LastPass users warned their master passwords are compromised

2021/12/28 BleepingComputer — 数多くの LastPass ユーザーが、誰かが不明な場所から自身のアカウントにログインしようと試みたと、警告するメールを受け取った後に、マスター・パスワードが侵害されたという報告を受けている。この電子メール通知には、見知らぬ場所からのログイン試行が、ブロックされたと記載されている。

「誰かがあなたのマスター・パスワードを使用して、私たちが認識していないデバイスまたは場所から、あなたのアカウントにログインしようと試みた。LastPass は、この試みをブロックしたが、詳しく調べる必要がある。これはあなたですか?」とログイン・アラートは警告する。

LastPass のマスター・パスワードが漏洩したという報告は、Twitter/Reddit/Hacker News などの、複数の SNS などを通じても寄せられている。

LastPass はクレデンシャル・スタッフィングだと言っている

Global PR/AR の Senior Director である Nikolett Bacso-Albaum が BleepingComputer に語ったところによると、「LastPass は、ログイン試行がブロックされたという最近の報告を調査し、この活動は、かなり一般的なボット活動に関連していると判断した。この活動では、悪意の行為者が、他のサービスに関連する第三者の侵害から得た電子メールアドレスとパスワードを使用し、LastPass ユーザー・アカウントにアクセスしようと試みている」と述べている。

彼は「注意すべきは、アカウントへのアクセスが成功したという兆候や、LastPass サービスが不正に侵害されたという兆候がないことだ。当社は、この種の活動を定期的に監視しており、LastPass のユーザーおよびデータが確実に保護され、安全であることを保証するための措置を、引き続き講じていく」と付け加えている。

しかし、これらの警告を受けたユーザーは、自分のパスワードは LastPass に固有のものであり、他では使用していないと述べている。BleepingComputer は、これらの懸念について LastPass に問い合わせたが、現在のところ回答は得られていない。

また、ログイン警告を受け取ってからマスター・パスワードを変更したところ、パスワードを変更した後にも警告が届いたという報告もある。
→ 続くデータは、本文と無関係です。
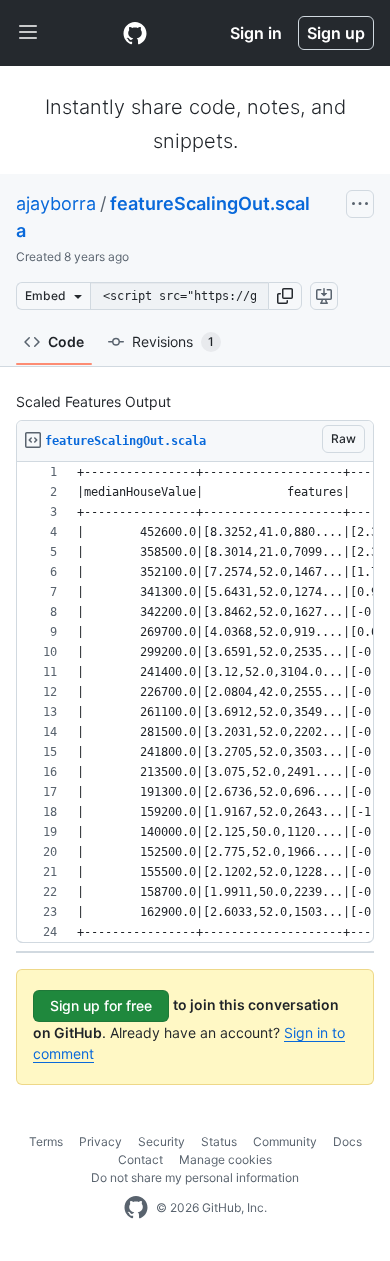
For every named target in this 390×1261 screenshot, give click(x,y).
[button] (285, 296)
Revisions (173, 341)
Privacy (100, 1141)
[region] (195, 702)
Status (219, 1141)
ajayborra (56, 203)
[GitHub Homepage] (136, 1208)
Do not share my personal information (195, 1177)
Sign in (256, 33)
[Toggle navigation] (28, 33)
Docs (347, 1141)
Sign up (336, 33)
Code (66, 341)
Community (285, 1141)
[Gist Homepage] (135, 33)
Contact (140, 1159)
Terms (46, 1141)
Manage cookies (225, 1159)
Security (161, 1141)
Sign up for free (101, 1005)
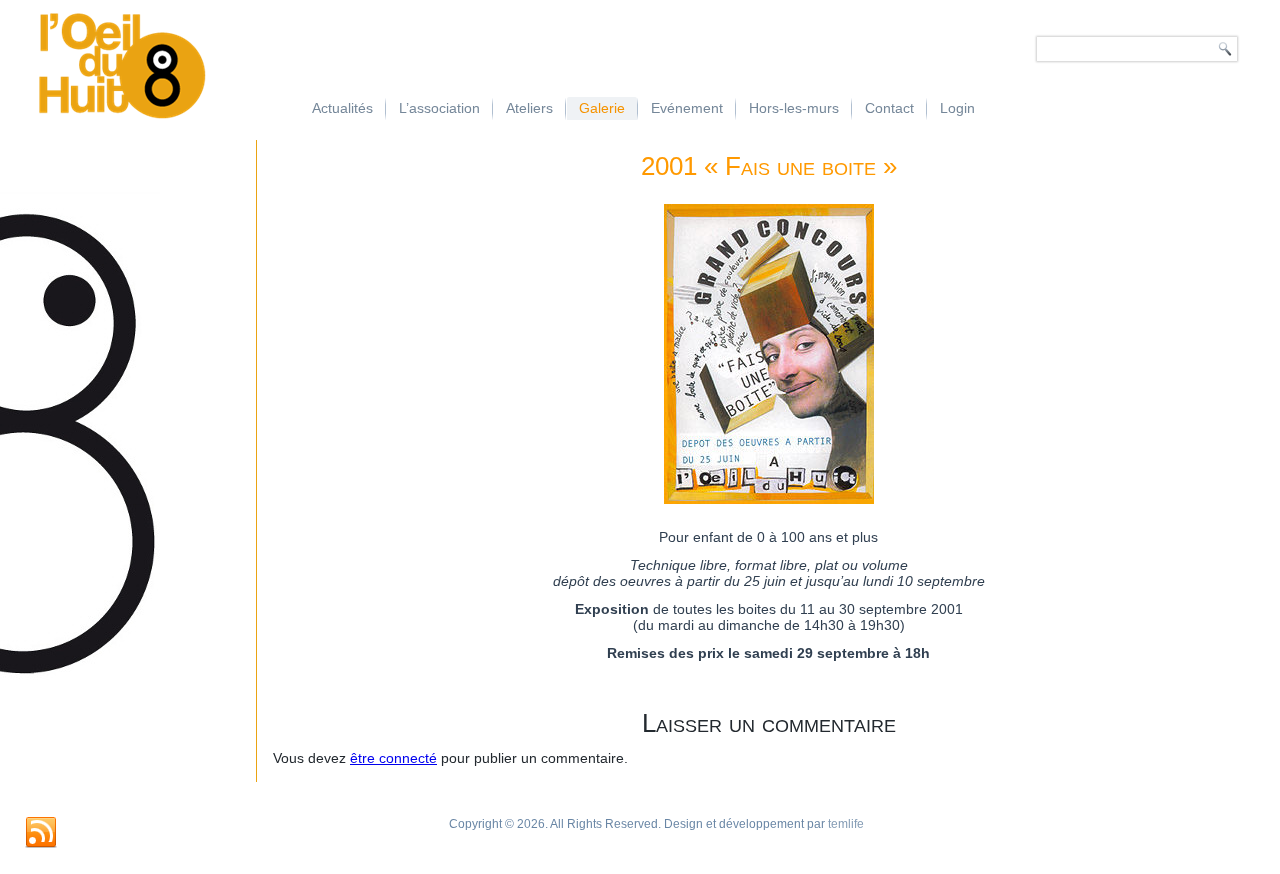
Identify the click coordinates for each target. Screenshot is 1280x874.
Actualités (342, 108)
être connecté (393, 758)
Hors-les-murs (794, 108)
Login (957, 108)
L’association (439, 108)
さらに悪いことに、これらの警告を受け取った後に、LastPass アカウントの無効化および削除を試みたユーザーからは、削除ボタンをクリックした後に「Something went wrong: A」というエラー・メッセージが表示されたとの報告もある。
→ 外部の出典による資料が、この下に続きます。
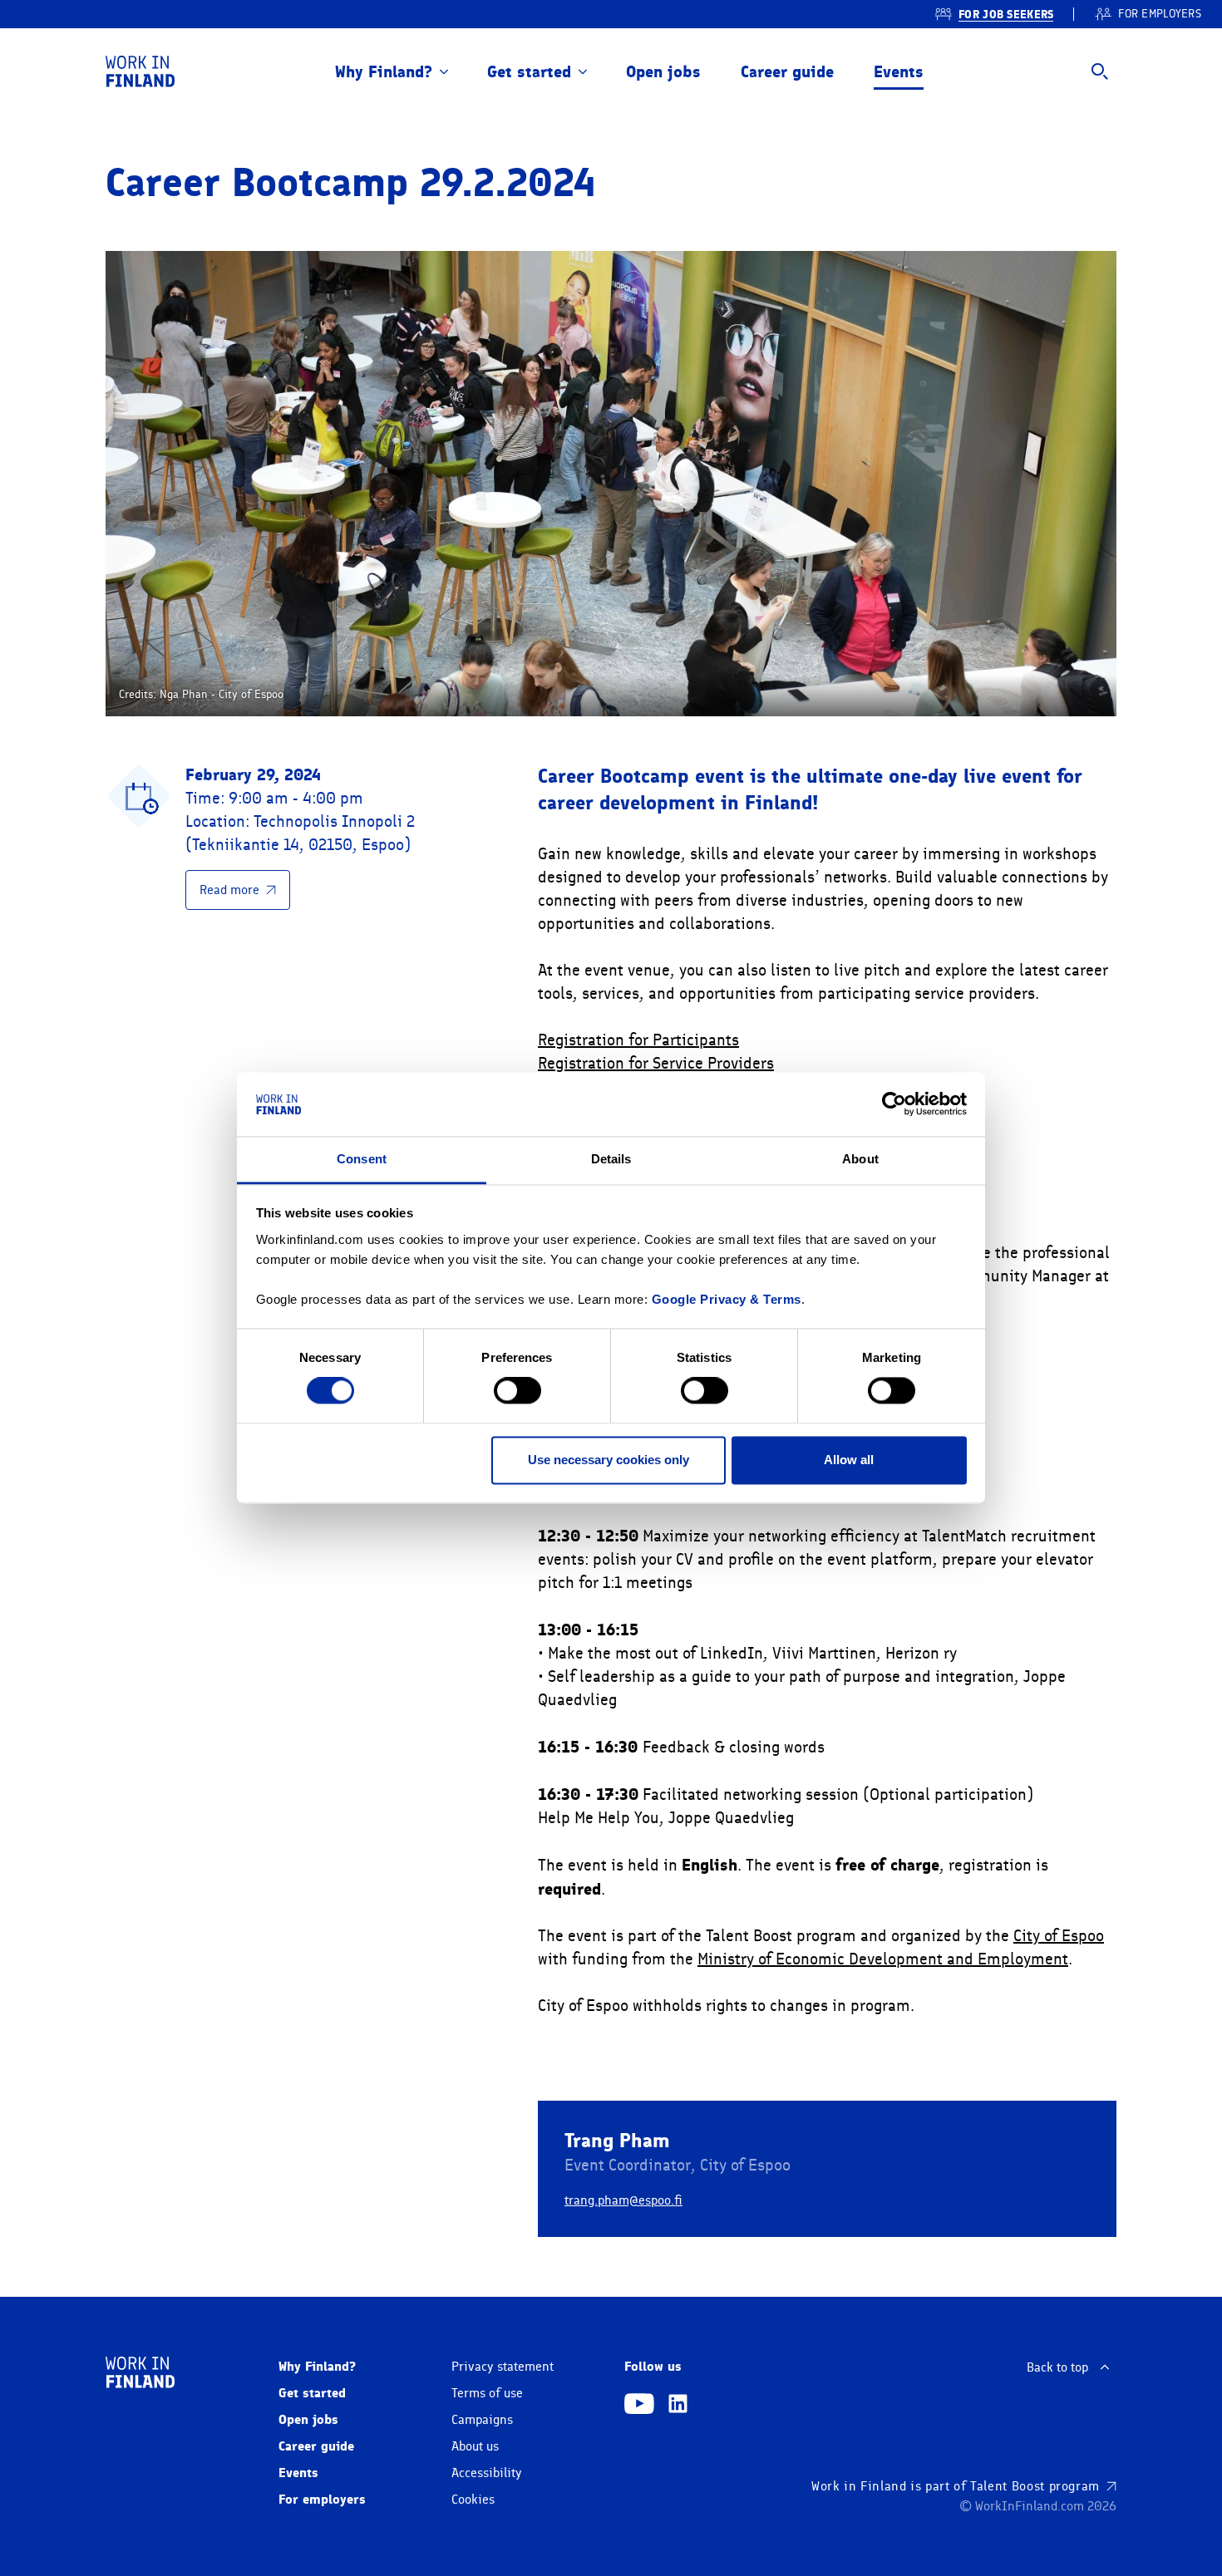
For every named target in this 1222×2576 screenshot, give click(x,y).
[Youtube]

2年前の2019年9月に、LastPass はパスワード・マネージャーの Chrome 拡張機能のセキュリティ脆弱性を修正した。この脆弱性により、サイトへのログインに最後に使用した認証情報を、脅威アクターに盗まれるという可能性があった。LastPass のユーザーは、マスター・パスワードが漏洩した場合でも、多要素認証を有効にし、アカウントを保護するよう推奨する。
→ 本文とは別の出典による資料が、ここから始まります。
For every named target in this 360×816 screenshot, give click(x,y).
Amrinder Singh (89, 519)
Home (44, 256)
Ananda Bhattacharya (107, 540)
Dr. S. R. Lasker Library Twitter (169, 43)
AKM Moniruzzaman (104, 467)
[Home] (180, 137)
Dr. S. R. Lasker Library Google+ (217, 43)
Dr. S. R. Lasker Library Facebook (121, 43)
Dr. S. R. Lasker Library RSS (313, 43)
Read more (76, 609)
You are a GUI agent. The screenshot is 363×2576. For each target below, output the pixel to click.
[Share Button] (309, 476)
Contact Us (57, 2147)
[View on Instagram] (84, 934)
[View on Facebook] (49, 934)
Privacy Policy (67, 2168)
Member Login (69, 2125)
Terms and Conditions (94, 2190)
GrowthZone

パスワード・マネージメントを提供する LastPass に関連する記事としては、2021年9月の「Google Chrome/Chromium で発見された Spook.js サイドチャネル攻撃とは?」があります。この記事には、「Spook.js が、Chrome Extension である LastPass のマスター・パスワードを回復 (recover) することで、ユーザーのパスワード保管庫に保存されている、すべての認証情報にアクセスできることを示した」と記されていますが、それに対する修正との関連性はどうなんでしょうか?また、「パスワードに関する調査:再利用は? 難読化は? 多要素認証は?」という記事にも、LastPass は登場しています。